Evidence for Anion-Free-Electron Duality and Enhanced Superconducting Role of Interstitial Anionic Electrons in Electrides
Zhao Liu, Xiang Wang, Yin Yang, Pengcheng Ma, Zhijun Tu, Xinyu Wang, Donghan Jia, Wenju Zhou, Huiyang Gou, Hechang Lei, Qiang Xu, Zhonghao Liu, Tian Cui

TL;DR
This study demonstrates that interstitial anionic electrons in electrides act as dual entities, significantly contributing to superconductivity through electron-phonon interactions, as evidenced by combined experimental and theoretical analyses.
Contribution
It provides direct experimental and theoretical evidence for the dual nature of IAEs and their active role in enhancing superconductivity in electrides, resolving longstanding ambiguities.
Findings
IAEs exhibit dual nature as anions and free electrons.
IAEs originate from states near the Fermi level above potential barriers.
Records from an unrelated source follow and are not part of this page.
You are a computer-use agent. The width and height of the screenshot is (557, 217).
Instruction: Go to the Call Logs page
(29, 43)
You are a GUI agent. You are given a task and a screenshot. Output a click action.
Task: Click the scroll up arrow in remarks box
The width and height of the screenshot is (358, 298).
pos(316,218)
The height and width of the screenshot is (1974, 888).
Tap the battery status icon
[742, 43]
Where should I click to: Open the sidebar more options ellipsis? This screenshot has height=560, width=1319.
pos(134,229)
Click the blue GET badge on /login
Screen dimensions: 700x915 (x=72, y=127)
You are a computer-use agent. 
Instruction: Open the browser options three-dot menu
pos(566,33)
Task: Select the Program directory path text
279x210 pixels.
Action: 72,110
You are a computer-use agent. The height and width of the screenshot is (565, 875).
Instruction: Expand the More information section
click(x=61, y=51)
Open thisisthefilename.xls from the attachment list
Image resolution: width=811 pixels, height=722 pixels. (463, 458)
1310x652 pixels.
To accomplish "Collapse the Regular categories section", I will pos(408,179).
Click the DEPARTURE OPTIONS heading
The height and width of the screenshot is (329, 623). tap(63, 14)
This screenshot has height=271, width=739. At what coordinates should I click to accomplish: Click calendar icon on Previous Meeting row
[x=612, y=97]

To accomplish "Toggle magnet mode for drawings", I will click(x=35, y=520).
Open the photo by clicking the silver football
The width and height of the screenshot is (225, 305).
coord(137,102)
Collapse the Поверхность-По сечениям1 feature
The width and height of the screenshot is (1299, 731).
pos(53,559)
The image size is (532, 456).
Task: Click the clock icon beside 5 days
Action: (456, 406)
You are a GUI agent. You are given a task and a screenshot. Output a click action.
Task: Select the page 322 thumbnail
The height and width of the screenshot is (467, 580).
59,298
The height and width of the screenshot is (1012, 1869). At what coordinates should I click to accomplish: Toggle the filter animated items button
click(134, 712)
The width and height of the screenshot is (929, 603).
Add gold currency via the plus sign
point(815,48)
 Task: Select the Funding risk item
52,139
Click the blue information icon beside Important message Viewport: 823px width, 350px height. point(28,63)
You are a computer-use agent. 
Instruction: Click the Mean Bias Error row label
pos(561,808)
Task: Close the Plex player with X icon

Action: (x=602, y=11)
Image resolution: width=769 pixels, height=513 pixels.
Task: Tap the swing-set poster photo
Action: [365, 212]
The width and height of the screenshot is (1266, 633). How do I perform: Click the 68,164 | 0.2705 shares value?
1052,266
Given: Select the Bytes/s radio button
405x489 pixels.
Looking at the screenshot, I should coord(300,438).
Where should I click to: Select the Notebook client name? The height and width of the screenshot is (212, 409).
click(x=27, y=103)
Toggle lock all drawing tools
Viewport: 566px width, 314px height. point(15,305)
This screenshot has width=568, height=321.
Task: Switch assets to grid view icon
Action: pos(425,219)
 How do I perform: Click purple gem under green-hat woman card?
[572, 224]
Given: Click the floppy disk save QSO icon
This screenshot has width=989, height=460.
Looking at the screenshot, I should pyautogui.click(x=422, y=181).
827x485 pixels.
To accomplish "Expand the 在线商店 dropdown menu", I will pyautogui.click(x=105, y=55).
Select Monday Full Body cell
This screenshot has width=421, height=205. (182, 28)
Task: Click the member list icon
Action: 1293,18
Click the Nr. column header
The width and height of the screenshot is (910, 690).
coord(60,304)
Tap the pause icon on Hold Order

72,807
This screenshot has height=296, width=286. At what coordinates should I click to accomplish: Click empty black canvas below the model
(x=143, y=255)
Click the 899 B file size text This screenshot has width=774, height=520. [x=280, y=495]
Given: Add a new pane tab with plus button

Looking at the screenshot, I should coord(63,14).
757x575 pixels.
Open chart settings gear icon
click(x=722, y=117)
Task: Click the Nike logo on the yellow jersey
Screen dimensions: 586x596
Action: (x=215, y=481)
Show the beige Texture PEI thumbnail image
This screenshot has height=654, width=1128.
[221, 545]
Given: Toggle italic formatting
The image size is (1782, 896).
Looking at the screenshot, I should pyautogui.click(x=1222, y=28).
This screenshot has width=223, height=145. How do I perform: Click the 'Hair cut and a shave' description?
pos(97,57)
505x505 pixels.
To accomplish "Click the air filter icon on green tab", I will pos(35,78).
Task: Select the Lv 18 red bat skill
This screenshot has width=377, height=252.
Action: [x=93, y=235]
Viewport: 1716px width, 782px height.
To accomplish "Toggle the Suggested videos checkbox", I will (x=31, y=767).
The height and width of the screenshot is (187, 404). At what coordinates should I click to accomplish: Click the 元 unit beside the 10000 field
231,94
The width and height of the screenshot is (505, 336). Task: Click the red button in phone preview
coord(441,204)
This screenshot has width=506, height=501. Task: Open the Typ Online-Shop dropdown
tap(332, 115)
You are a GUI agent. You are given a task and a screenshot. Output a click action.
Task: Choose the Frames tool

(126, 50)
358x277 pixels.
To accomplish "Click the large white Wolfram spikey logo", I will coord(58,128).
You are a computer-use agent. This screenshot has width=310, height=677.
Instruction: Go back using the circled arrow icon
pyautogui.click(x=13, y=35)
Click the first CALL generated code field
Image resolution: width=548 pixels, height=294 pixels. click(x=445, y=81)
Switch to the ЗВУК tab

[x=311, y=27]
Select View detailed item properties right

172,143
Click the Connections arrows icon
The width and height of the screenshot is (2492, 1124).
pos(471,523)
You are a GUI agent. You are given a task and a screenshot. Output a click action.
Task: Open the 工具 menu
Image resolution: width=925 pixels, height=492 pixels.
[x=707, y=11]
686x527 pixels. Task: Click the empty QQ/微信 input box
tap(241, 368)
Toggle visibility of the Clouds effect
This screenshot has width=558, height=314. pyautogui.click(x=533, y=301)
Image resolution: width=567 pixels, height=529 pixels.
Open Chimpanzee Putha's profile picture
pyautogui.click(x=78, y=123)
Oxygen treatment reduces IAEs and suppresses superconductivity.
Abstract
The discovery of superconducting electrides, characterized by interstitial anionic electrons (IAEs) residing in lattice cavities, has established a distinctive platform for investigating superconductors. Yet the superconducting origin and the fundamental role of IAEs in Cooper pairing formation remain poorly understood due to the challenges in directly observing IAEs. Here, combining angle-resolved photoemission spectroscopy (ARPES), transport measurements, and first-principles calculations, we certify that the IAEs in electride La3In (Tc = 9.4 K) exhibit a dual nature as both anions and free electrons. With the finite-depth potential well model, we trace that IAEs originate from electronic states near the Fermi level located above potential barriers, forming a Fermi sea susceptible to scattering by La-derived phonons, triggering superconductivity. ARPES combined with high-resolution…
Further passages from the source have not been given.